© Arsenal – Institut für Film und Videokunst e.V. (aus "High School II")

Filmklassiker: Frederick Wisemans „High School“-Filme

Entdeckungen und Reflexionen anhand einer Neusichtung der Filme „High School“ und „High School II“ von Frederick Wiseman anlässlich einer Retrospektive des US-Dokumentaristen im Kino Arsenal in Berlin (4.5.-29.5.2022)

Veröffentlicht am
23. Mai 2022
Diskussion

Als Bildungsstätten für Kinder und Jugendliche sind Schulen die Keimzellen ihrer Gesellschaften. Auch deshalb hat sich der US-Dokumentarist Frederick Wiseman immer für sie interessiert.
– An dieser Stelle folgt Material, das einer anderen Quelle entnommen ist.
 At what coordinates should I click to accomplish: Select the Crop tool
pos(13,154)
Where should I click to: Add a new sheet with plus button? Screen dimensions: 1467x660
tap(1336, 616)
Unter seinen legendären Institutionen-Porträts finden sich auch zwei Filme über High Schools, entstanden 1968 und 1994. Trotz ihrer methodischen Verwandtschaft sind es aber zwei sehr unterschiedliche Filme, schon allein wegen der Zeithintergründe, die in sie hineinwirken.


Das Lied verschwindet zwischen den beiden Filmen. Frederick Wisemans Frühwerk „High School“ (1968), die zweite Regiearbeit des damals 38-jährigen Dokumentaristen, beginnt mit einer Kamerafahrt durch die Straßen Philadelphias, die von Otis Reddings Song „(Sittin' On) The Dock of the Bay“ unterlegt ist. Einerseits ist das ein bloßer Prolog, der einem Film vorangestellt ist, der die offene Straße bald hinter sich lässt und fortan komplett in den Räumlichkeiten der örtlichen Northeast High School spielt; anderseits aber passt dieser beschwingte Beginn zu einem Film, der von einer Aufbruchsstimmung beseelt ist, deren konkreten Inhalte oder Ziele nicht immer genau auszumachen sind. Tatsächlich schlagen sie sich weniger in dem nieder, was die Schule den Kindern beibringt, als in der langsam heranreifenden Erkenntnis, dass die Lehrinhalte und vielleicht noch mehr die Art und Weise ihrer Vermittlung der rapide sich verändernden Welt, in die die Schule eingebettet ist, oft nicht mehr angemessen sind.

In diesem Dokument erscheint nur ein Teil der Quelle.